*Data records*.
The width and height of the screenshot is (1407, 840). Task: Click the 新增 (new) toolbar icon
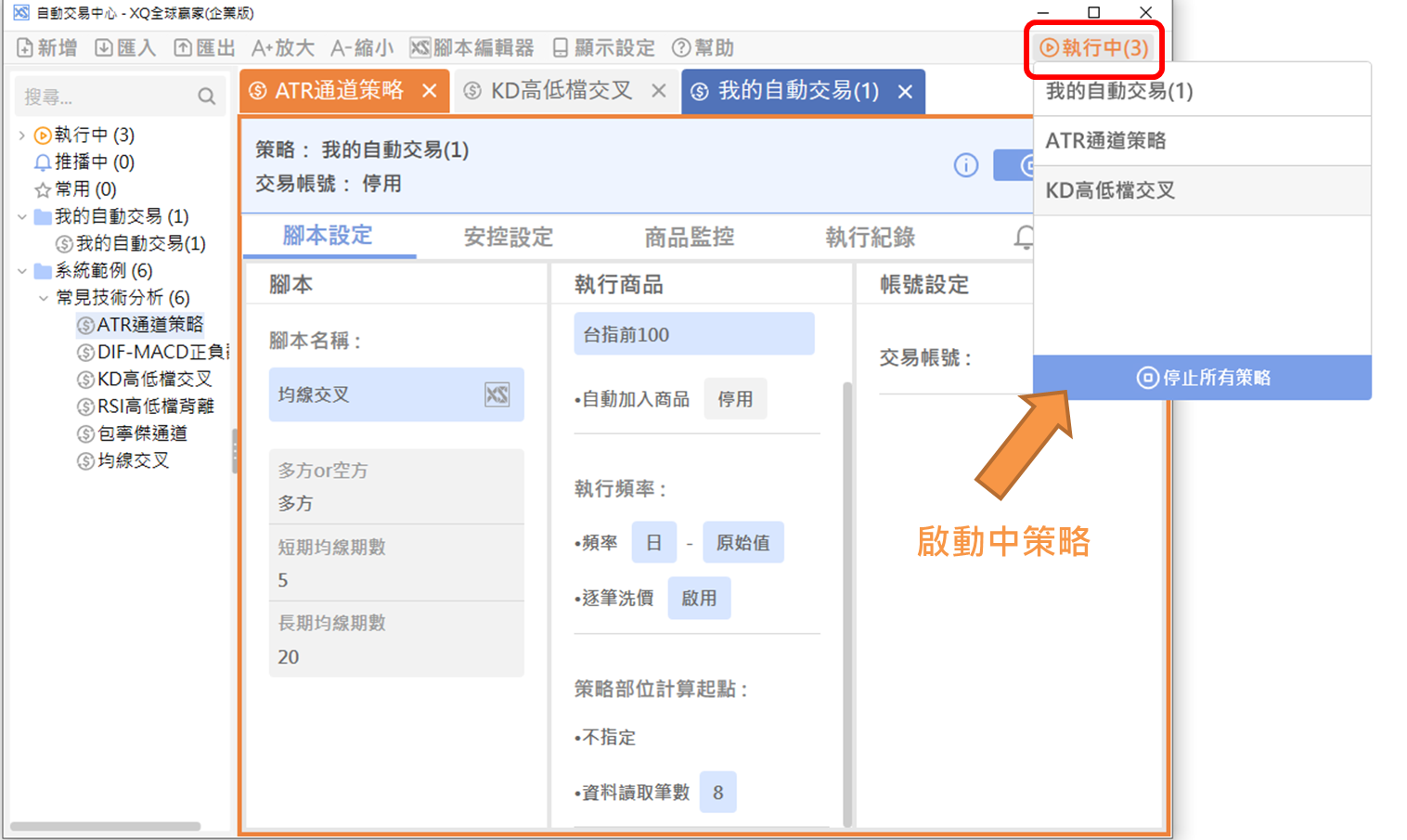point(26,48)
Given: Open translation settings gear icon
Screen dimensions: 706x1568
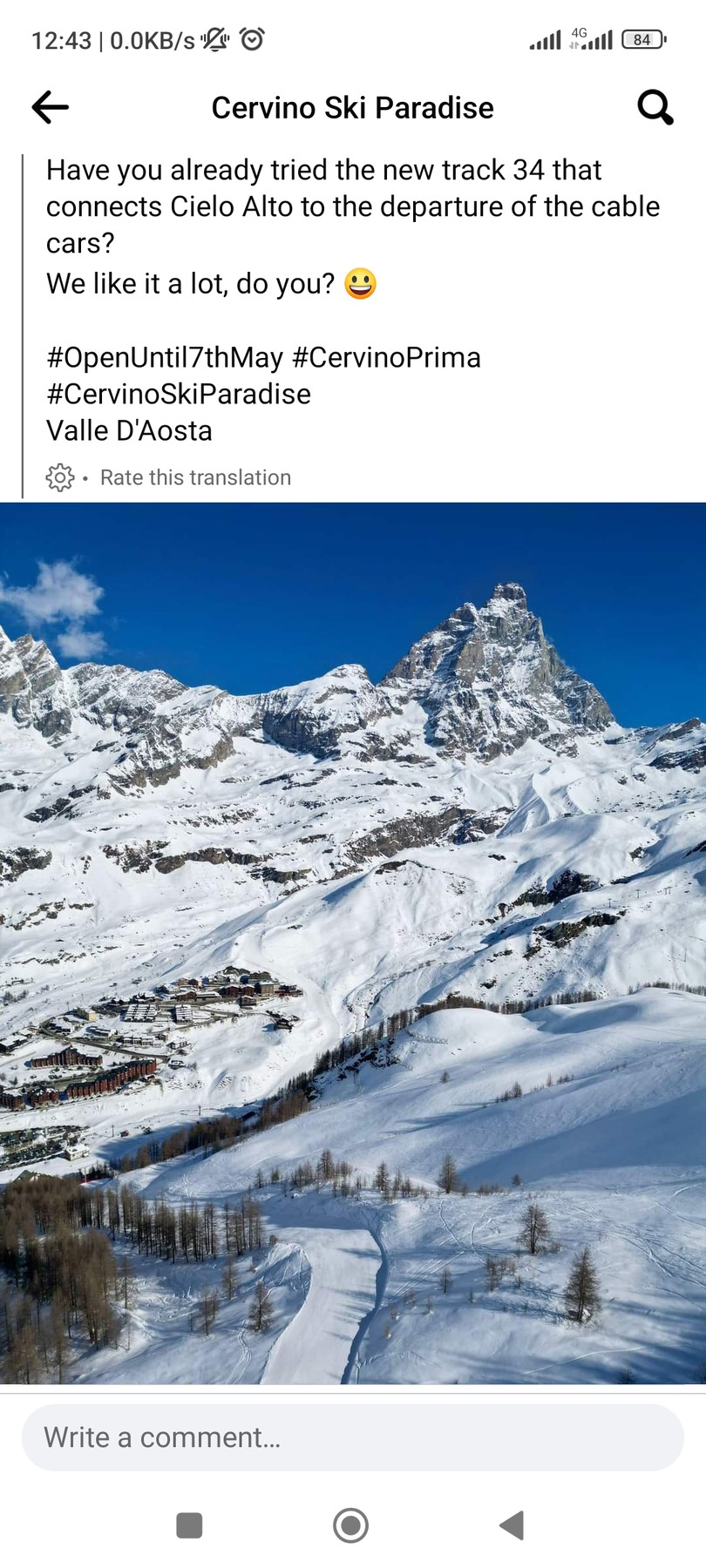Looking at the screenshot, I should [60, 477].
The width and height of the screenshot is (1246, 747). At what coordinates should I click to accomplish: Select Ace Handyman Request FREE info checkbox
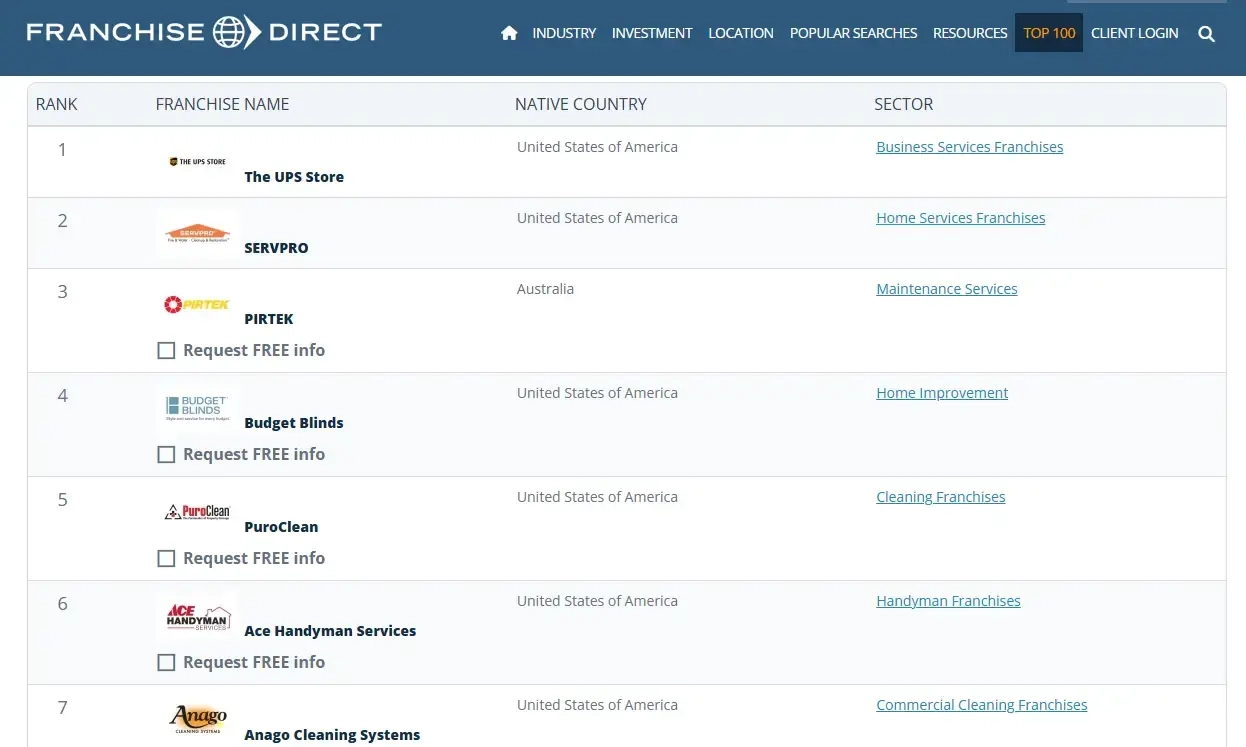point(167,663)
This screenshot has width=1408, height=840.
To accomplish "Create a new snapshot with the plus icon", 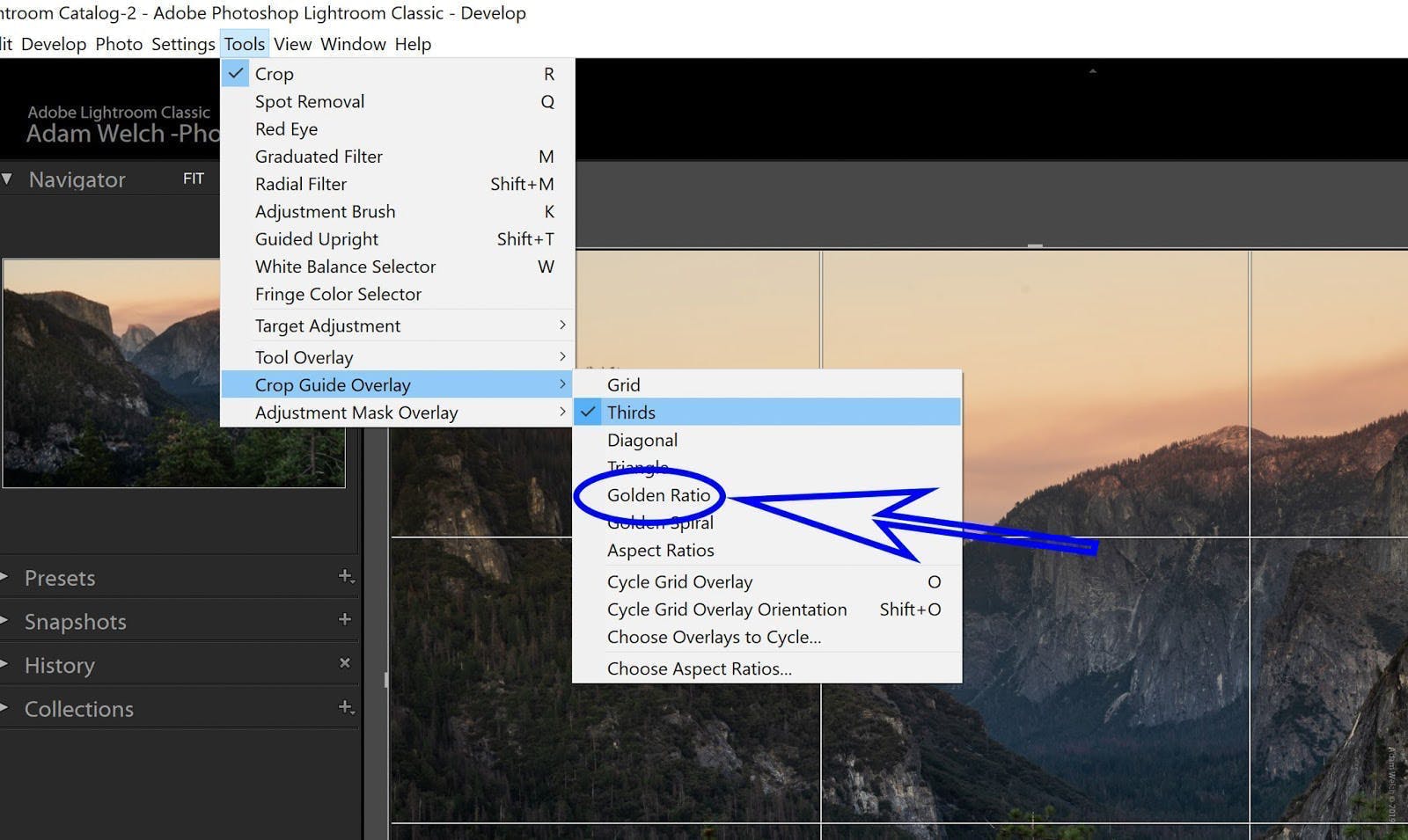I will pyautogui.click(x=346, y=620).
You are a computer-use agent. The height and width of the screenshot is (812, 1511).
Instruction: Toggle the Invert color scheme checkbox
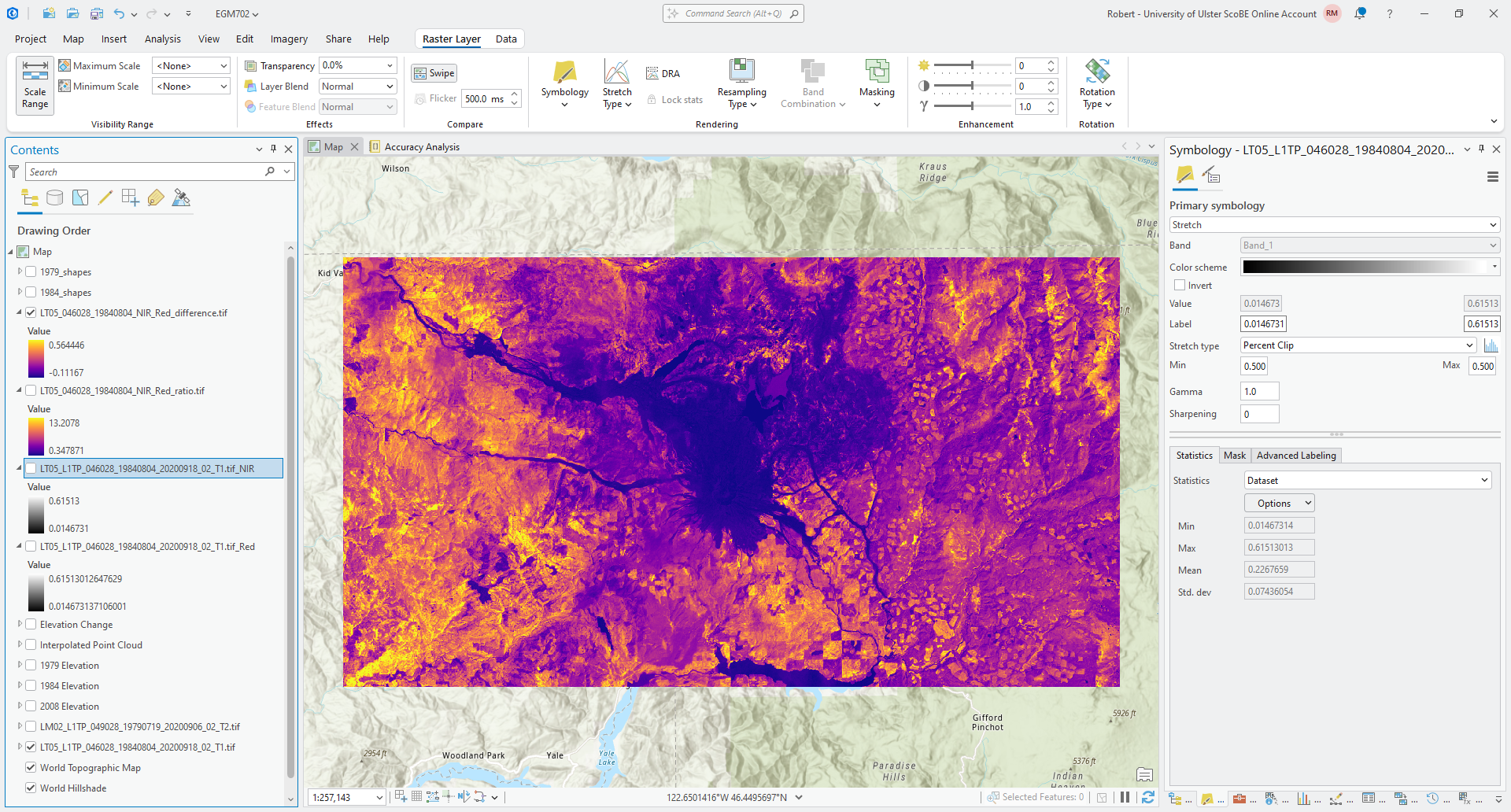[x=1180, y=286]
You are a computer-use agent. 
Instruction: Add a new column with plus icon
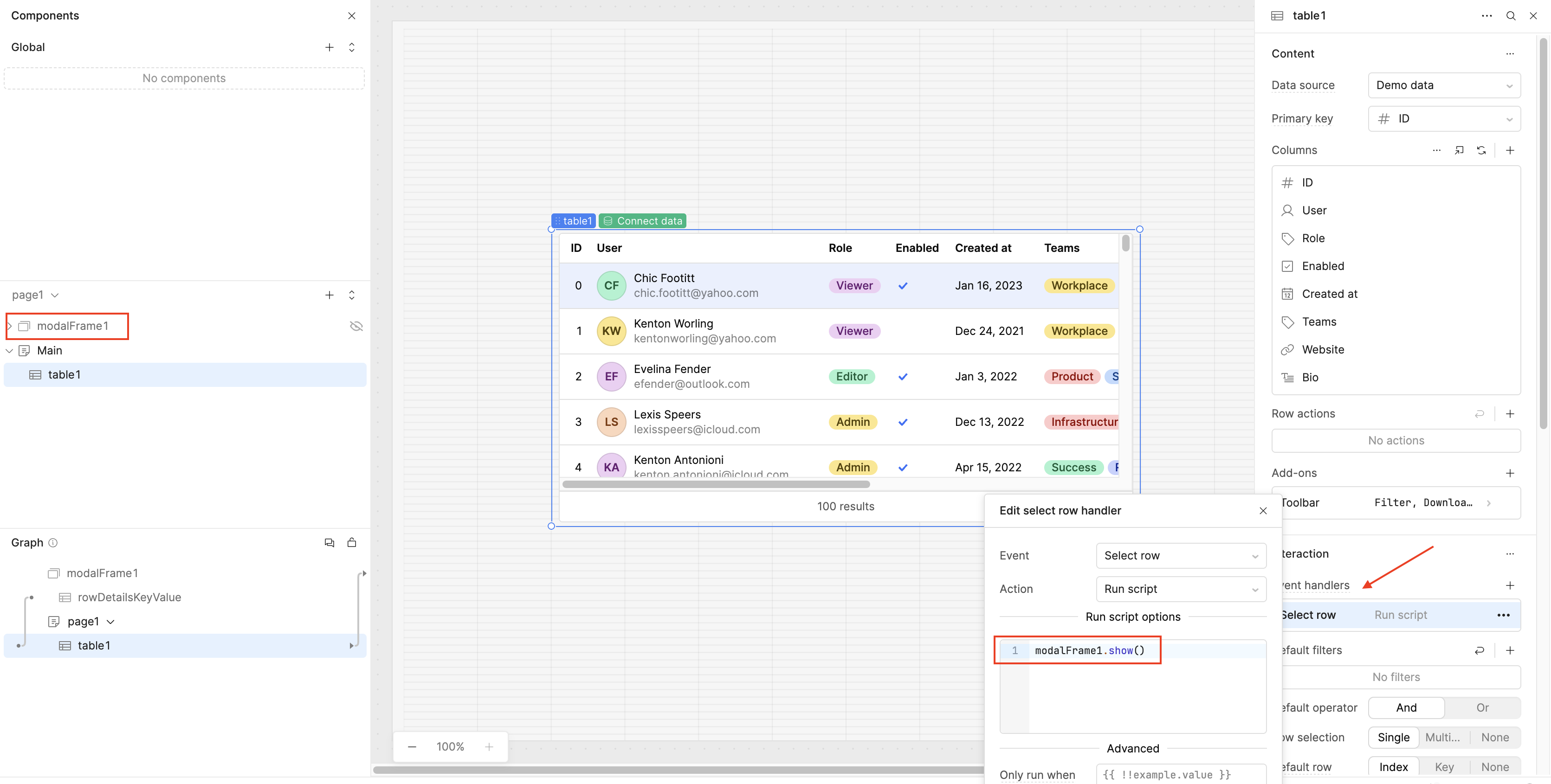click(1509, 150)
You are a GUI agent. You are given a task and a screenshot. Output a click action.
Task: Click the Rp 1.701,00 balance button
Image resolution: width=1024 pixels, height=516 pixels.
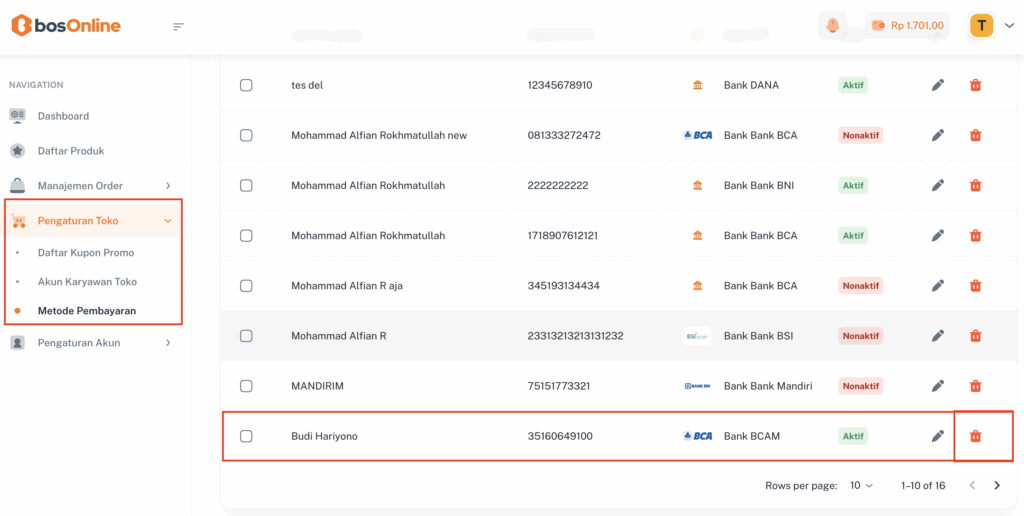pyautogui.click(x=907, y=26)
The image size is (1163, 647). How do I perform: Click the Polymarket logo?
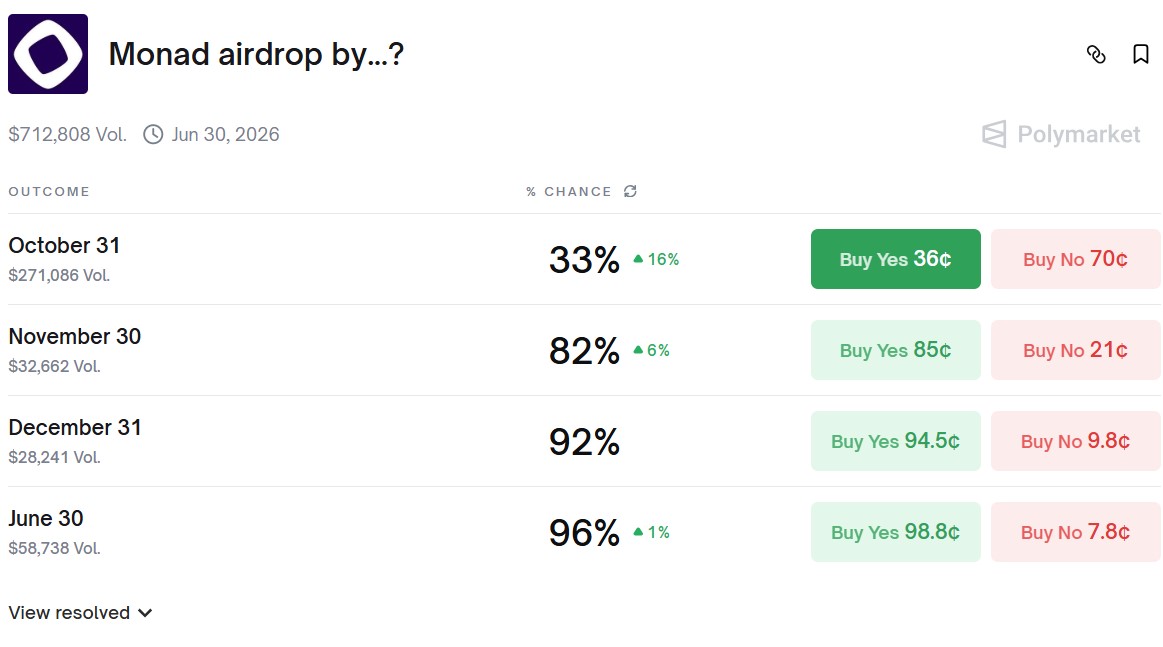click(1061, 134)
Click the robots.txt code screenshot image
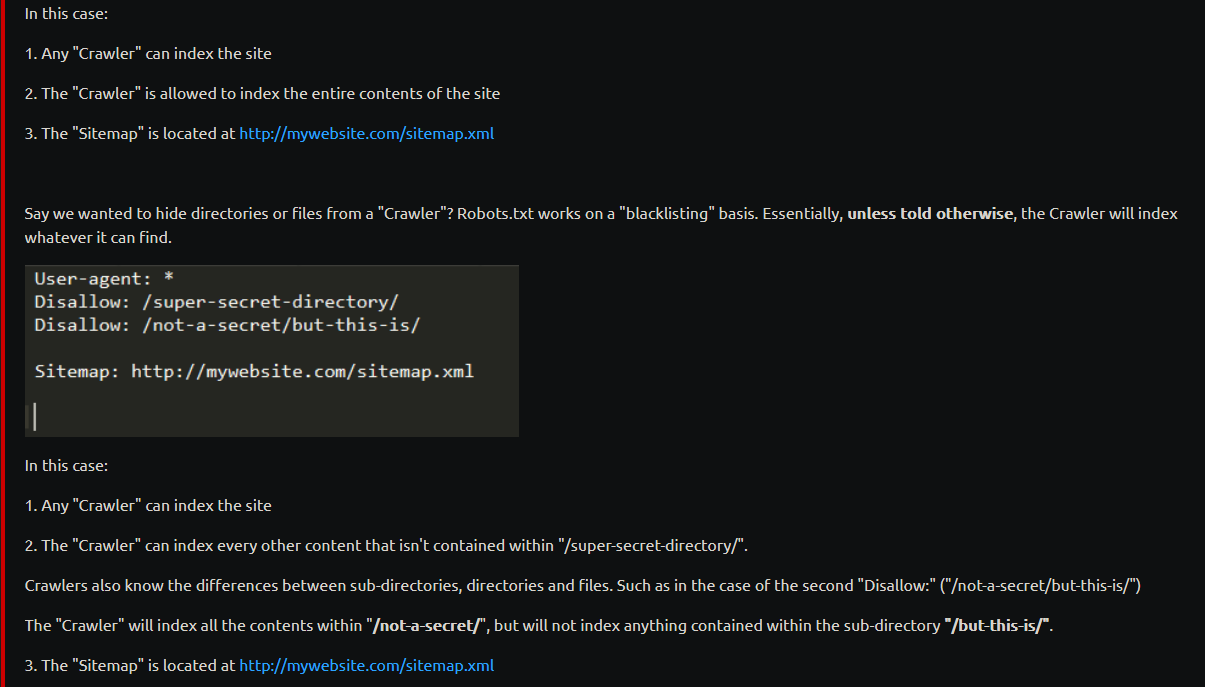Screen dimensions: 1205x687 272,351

*Goal*.
Change "Polymarket logo" to "Polymarket icon" in the part of the items that opens with the line containing "You are a GUI" and closes with the end of the items, keeping everything else the same. Leave the pictures out of your answer.

*Reply*.
You are a GUI agent. You are given a task and a screenshot. Output a click action.
Task: Click the Rp 1.701,00 balance button
Image resolution: width=1024 pixels, height=516 pixels.
pyautogui.click(x=907, y=26)
The image size is (1163, 647). How do I perform: Click the Polymarket icon?
click(1061, 134)
Click the robots.txt code screenshot image
Screen dimensions: 1205x687 272,351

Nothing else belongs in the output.